Most hot sauces are watery, but sometimes you just need more. Looking for something that will cling to your food in a thick dollop, rather than run off like a soggy mess? Harissa, which has a texture of somewhere between paste and sauce, is the answer.
Harissa’s rustic texture creates interest in all sorts of dishes, from eggs and meats to potatoes and broccoli. Each bite becomes an adventure of textures with bits of chili pepper and chili paste mingled with lemon and salt. Harissa has substance where other hot sauces are lacking, and while its texture is noticeably hearty, it’s also smooth enough to pair with refined dishes.
While many hot sauces claim to be the “original,” they have a hard time measuring up with harissa’s deep-rooted history. For hundreds of years, this spicy condiment has been enjoyed in Morocco and throughout North Africa and the Middle East.
Every time you open a jar of harissa, you’re connecting with generations of tradition, broken bread and smiles among friends over a shared, warm meal. When you use harissa in your kitchen, you’re finding out firsthand what makes this sauce so special that it’s been enjoyed ever since the chili pepper was traded on African shores.
Read the labels of all the hot sauces you can find, and you’ll likely find one thing in common besides peppers: vinegar. Unlike other hot sauces, harissa uses the flavor of fresh lemons to create acidity and brightness.

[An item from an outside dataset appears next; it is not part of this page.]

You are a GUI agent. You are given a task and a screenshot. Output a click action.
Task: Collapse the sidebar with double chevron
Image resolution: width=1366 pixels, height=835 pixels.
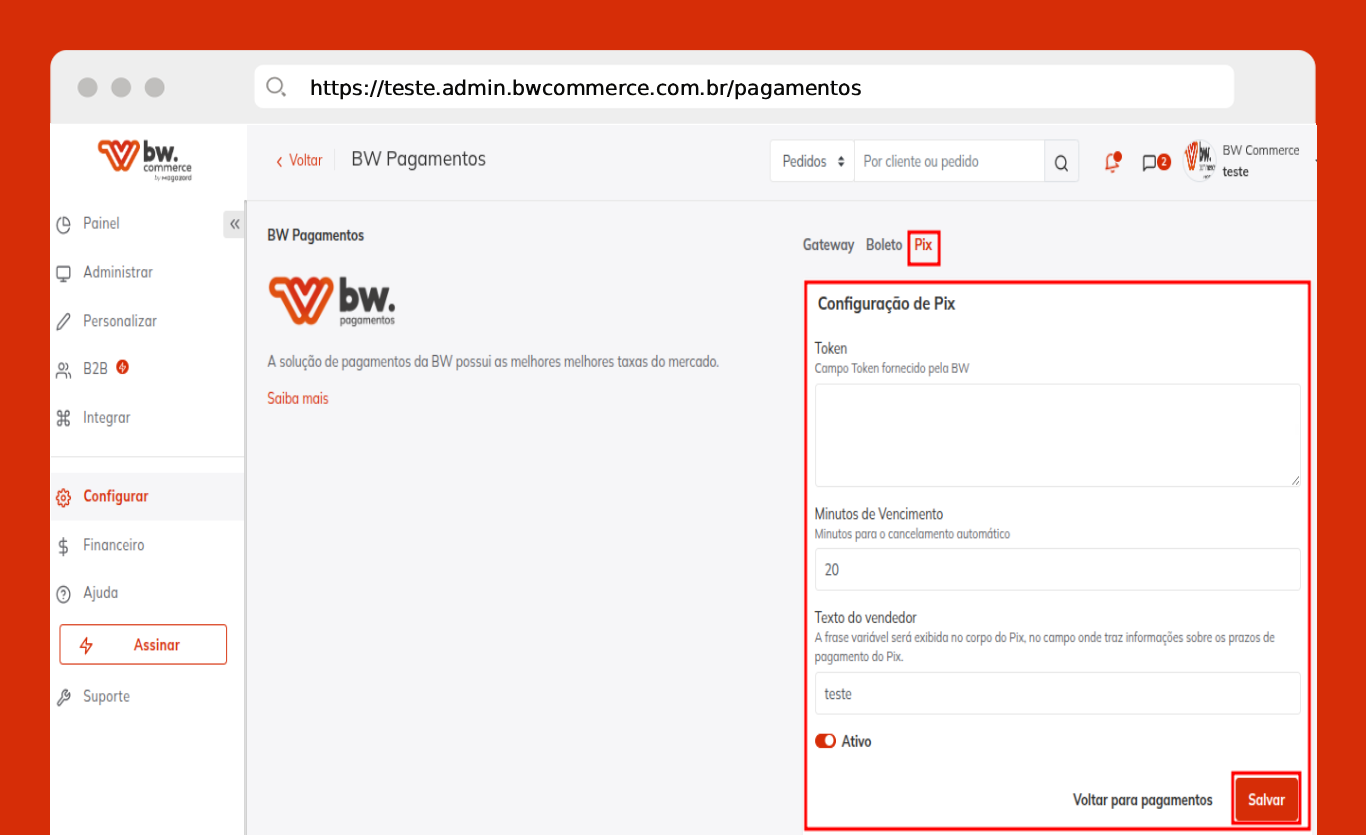[x=234, y=224]
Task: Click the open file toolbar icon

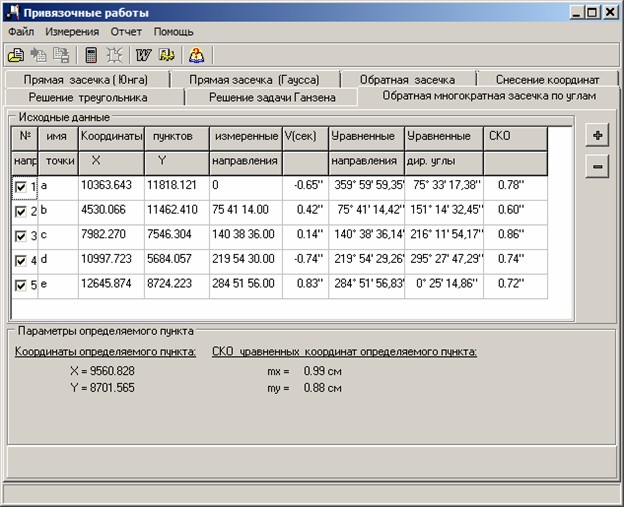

The result is something as delicious as it is different.
Lemon creates a milder tang and adds more flavor to the mix than a distilled vinegar would. Lemon is also extremely versatile, and can hopscotch between different cuisines with ease. This makes harissa a dream in the kitchen — pairing as easily with Mexican as it does with Italian.
Most hot sauces focus on two flavors: vinegary and spicy. Those that don’t usually add carrots, fruit or sweeteners, making them sugary and cutting their versatility in half. What makes harissa special is its full flavor and complexity. A thoughtful blend of Moroccan chilies creates different notes of spiciness, along with an alluring fruitiness that smacks of ripe red peppers. You might even think there are tomatoes in our harissa, but there aren’t — the chilies are just that good.
Our harissa has a subtle smokiness and a delayed heat that builds in intensity before tapering off, leaving you wanting more. If you like the heat of fresh serrano peppers or chipotles, then you’ll love harissa.
A solid backbone of garlic gives body to the chili peppers, while the lemon adds a zesty citrus tang. It’s all blended beautifully along with a briny saltiness that seasons dishes and gives pop to the other flavors. One taste and it’s easy to see how harissa is not just your standard hot sauce!
Find out all that harissa can do in your kitchen! From barbecue night to cheese tastings, harissa is the new spicy.